Evenly Matched, Sudan Generals Reach a Stalemate While Civilians Suffer
For nearly five months, forces loyal to Sudan’s warring generals have pounded each other and countless civilians caught between them, killing many and destroying large parts of Khartoum and its sister cities in the process.
“The impact in the tripartite capital of Khartoum, Omdurman, and Khartoum North has been devastating to civilians,” Suliman Baldo, executive director of the Sudan Transparency and Policy Tracker, told ADF by email. “Most civilian casualties in the capital, and all major cities were killed by stray bullets and shells.”
Since Gen. Abdel Fattah al-Burhan and his rival general known as Hemedti launched their fight for military supremacy in Sudan, the two sides have remained evenly matched in manpower. Each general has about 100,000 troops and has maintained a foothold in Sudan’s major cities.
Al-Burhan and Hemedti have a long history of both rivalry and cooperation. Former dictator Omar al-Bashir established the Rapid Support Forces (RSF) as a hedge against the power of the Sudanese Armed Forces (SAF). Al-Burhan and Hemedti cooperated to depose al-Bashir in 2019 and again in 2021 in the coup that disrupted the planned transition to civilian rule.
Fighting broke out when al-Burhan called for folding the RSF into his SAF — a move that would have helped al-Burhan avoid a challenge to his authority by stripping Hemedti of his own power, according to observers. Hemedti opposed the plan.
Hemedti’s RSF, long trained as street fighters, have used their mobility and agility in the urban warfare around the capital region. Al-Burhan has countered by using the SAF’s capacity for aerial bombardment, drone attacks and artillery to destroy the RSF’s hiding places among the civilian population and its supply lines coming in from Darfur.

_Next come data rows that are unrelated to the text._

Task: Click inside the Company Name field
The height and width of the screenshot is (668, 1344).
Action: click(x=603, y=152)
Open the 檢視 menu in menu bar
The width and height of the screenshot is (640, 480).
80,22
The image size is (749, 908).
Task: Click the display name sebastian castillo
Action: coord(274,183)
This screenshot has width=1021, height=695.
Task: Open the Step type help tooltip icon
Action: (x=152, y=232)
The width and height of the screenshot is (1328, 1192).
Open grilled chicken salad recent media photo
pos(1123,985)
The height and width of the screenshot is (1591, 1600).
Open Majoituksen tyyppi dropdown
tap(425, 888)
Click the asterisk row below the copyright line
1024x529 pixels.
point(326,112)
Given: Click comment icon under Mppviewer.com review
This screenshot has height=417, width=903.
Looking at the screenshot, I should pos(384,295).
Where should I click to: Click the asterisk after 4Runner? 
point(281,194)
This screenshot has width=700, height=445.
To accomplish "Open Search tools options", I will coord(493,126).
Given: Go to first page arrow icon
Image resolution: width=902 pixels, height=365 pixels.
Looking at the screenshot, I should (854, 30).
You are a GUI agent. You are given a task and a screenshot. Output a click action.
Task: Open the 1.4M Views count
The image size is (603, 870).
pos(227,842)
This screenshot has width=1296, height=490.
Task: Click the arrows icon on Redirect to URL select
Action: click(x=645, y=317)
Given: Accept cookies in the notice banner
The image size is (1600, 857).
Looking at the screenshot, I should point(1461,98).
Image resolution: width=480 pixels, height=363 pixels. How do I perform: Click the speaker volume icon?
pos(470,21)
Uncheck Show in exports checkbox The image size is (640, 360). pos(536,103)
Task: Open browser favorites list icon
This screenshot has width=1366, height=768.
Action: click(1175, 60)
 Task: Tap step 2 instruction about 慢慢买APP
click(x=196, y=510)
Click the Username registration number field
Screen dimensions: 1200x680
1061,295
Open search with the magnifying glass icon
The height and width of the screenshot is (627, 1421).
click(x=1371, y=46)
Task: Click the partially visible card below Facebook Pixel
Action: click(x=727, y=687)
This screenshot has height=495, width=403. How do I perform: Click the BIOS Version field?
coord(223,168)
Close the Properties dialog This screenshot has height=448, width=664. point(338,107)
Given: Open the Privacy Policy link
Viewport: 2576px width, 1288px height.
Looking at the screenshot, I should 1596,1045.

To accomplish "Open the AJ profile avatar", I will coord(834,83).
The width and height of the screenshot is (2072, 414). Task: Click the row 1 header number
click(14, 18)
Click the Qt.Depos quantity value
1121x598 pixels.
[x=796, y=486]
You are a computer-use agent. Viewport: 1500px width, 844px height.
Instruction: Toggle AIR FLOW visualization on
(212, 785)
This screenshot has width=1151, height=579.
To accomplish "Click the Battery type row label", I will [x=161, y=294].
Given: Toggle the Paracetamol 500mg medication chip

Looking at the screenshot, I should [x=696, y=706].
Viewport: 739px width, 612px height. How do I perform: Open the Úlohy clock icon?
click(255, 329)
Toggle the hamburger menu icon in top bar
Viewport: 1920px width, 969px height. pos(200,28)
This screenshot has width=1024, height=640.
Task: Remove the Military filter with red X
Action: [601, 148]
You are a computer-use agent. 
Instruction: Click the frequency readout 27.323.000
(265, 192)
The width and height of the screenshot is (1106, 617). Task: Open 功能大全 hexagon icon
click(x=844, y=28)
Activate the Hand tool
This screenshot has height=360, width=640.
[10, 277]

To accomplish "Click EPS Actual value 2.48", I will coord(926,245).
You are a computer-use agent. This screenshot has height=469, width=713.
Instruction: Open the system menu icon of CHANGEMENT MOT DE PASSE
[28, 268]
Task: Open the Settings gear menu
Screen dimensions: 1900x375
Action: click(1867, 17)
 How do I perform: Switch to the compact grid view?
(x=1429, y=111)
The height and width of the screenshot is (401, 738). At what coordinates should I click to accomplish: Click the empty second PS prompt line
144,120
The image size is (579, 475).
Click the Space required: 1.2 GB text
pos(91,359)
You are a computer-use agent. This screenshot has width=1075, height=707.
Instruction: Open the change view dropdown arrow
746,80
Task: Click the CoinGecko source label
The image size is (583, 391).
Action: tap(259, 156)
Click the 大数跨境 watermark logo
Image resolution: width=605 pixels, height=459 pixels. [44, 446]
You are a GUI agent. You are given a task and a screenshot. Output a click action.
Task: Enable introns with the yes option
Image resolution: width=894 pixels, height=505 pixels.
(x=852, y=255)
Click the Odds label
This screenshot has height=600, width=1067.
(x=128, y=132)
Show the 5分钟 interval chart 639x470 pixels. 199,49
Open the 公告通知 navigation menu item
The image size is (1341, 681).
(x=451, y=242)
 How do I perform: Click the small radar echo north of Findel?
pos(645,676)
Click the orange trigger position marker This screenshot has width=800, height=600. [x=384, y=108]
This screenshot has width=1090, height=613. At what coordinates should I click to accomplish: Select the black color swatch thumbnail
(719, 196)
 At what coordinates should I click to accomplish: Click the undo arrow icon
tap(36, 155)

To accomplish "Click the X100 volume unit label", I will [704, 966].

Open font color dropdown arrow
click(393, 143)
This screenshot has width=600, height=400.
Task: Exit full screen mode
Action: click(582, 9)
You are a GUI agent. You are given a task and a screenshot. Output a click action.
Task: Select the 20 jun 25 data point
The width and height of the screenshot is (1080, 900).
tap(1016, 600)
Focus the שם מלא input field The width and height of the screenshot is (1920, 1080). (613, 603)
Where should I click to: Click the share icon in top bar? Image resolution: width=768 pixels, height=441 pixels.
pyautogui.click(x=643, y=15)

Each side has foreign allies for support and its own deep financial resources to keep the fight going. The RSF is funded through Hemedti’s decades of gold smuggling while the SAF benefits from its extensive involvement in Sudan’s economy from agriculture to oil.
Ultimately, however, neither side has the firm political base needed to rule the country unchallenged, according to Hager Ali, a researcher at the German GIGA Institute for Global and Area Studies.
United Nations Assistant Secretary-General Martha Pobee told the U.N. Security Council that neither side in the conflict is winning or making significant gains even while the civilian population suffers.
“The longer this war continues, the greater the risk of fragmentation and foreign interference and erosion of sovereignty and the loss of Sudan’s future, particularly its youth,” she said.
The fighting has destroyed crucial infrastructure in the capital region, where large areas are without electricity, water and telecommunications. The conflict also has driven an estimated 4 million Sudanese from their homes.
“What the fighting spared was later looted and burned by large bands of criminals and urban destitute who descended on residences and markets and looted whatever valuable was not already stolen by RSF soldiers,” Baldo told ADF.
Khartoum resident Nyalam Phar fled for safety in what is now South Sudan, where she was born.
“When I escaped, I did not carry with me even a single piece of clothing,” Phar told Voice of America. “My neighbor was shot along with her little daughter who was only 3 years old.”
Even as fighting devastates Sudan’s capital region, the RSF has been tightening its grip on the Darfur region. The RSF began 20 years ago as the Janjaweed, an Arab-based militia that then-dictator Omar al-Bashir created to put down rebellions by Darfur’s non-Arab population.
The RSF, which is based in East Darfur, currently controls Central Darfur and West Darfur and will likely take Nyala, the capital of South Darfur. After that, fighters will turn their attention to North Darfur, according to Baldo.
Experts says Hemedti could use his control over the Darfur region to create a state-within-a-state and continue fighting even if al-Burhan drives his forces from the capital region.
“There is going to be no winner in this war,” Baldo said.